■ Your goal ■
Transcribe the stretch of entries below from the line with "Click the Path column header" through the line with "Task: Select the 3,50€ Chardonnay glass price", exactly and with both ends included; leave out all other lines.

::::::::::

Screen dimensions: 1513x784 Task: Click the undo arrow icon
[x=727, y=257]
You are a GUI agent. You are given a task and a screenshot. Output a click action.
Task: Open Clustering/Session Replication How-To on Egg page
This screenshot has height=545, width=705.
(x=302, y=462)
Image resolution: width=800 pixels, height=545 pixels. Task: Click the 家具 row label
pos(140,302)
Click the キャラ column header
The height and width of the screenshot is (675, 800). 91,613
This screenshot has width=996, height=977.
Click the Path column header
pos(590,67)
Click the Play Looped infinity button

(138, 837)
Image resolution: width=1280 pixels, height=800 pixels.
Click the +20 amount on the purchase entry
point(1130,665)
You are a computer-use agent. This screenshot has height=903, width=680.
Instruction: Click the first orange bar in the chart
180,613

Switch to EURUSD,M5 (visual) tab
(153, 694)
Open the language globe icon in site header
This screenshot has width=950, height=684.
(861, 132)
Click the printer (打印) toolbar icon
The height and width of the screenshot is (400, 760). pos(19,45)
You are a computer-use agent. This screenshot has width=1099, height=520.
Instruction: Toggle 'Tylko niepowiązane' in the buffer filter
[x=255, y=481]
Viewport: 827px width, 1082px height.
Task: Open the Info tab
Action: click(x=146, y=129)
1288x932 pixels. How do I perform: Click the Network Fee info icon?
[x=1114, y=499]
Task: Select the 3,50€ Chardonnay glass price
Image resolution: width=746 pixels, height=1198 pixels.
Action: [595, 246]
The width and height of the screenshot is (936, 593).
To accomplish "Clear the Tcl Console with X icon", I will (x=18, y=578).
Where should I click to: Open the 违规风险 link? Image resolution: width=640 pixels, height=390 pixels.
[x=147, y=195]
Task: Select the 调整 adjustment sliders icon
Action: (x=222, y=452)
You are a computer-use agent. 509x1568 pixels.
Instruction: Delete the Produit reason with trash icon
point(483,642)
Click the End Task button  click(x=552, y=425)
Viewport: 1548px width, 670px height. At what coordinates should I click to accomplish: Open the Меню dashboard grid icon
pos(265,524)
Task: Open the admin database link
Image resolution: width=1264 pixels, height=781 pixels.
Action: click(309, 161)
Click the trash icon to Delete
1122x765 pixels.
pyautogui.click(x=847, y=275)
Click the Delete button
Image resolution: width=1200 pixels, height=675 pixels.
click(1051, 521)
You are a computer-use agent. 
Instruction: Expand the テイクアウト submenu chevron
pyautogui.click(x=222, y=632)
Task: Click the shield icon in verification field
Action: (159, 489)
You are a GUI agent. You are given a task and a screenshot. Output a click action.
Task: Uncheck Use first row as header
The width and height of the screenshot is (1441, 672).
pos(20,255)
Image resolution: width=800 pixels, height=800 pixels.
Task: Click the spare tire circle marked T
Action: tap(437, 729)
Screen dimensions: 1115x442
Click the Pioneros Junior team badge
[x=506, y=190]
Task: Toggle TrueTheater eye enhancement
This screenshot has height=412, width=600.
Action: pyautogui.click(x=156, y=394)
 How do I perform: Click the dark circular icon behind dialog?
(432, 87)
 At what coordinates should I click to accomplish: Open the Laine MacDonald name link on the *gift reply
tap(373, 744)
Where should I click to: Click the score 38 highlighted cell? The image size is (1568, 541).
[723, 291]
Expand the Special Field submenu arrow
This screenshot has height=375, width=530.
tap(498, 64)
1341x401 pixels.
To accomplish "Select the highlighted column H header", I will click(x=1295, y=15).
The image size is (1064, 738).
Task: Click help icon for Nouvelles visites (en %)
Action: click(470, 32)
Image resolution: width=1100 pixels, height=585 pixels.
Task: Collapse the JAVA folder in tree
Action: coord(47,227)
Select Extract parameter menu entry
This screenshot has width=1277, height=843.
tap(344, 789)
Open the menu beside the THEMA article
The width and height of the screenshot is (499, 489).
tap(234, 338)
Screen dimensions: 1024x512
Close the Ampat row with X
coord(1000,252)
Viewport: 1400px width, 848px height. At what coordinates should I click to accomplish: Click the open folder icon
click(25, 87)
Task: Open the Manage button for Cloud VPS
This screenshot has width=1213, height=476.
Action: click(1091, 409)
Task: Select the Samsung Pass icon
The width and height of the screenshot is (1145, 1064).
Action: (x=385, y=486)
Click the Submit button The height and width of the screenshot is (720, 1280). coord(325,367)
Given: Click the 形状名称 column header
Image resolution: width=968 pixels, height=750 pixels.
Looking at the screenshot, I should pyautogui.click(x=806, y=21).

::::::::::

■ Result of this exercise ■
Click the Path column header
pos(590,67)
Click the Play Looped infinity button

(138, 837)
Image resolution: width=1280 pixels, height=800 pixels.
Click the +20 amount on the purchase entry
point(1130,665)
You are a computer-use agent. This screenshot has height=903, width=680.
Instruction: Click the first orange bar in the chart
180,613

Switch to EURUSD,M5 (visual) tab
(153, 694)
Open the language globe icon in site header
This screenshot has width=950, height=684.
(861, 132)
Click the printer (打印) toolbar icon
The height and width of the screenshot is (400, 760). pos(19,45)
You are a computer-use agent. This screenshot has width=1099, height=520.
Instruction: Toggle 'Tylko niepowiązane' in the buffer filter
[x=255, y=481]
Viewport: 827px width, 1082px height.
Task: Open the Info tab
Action: click(x=146, y=129)
1288x932 pixels. How do I perform: Click the Network Fee info icon?
[x=1114, y=499]
Task: Select the 3,50€ Chardonnay glass price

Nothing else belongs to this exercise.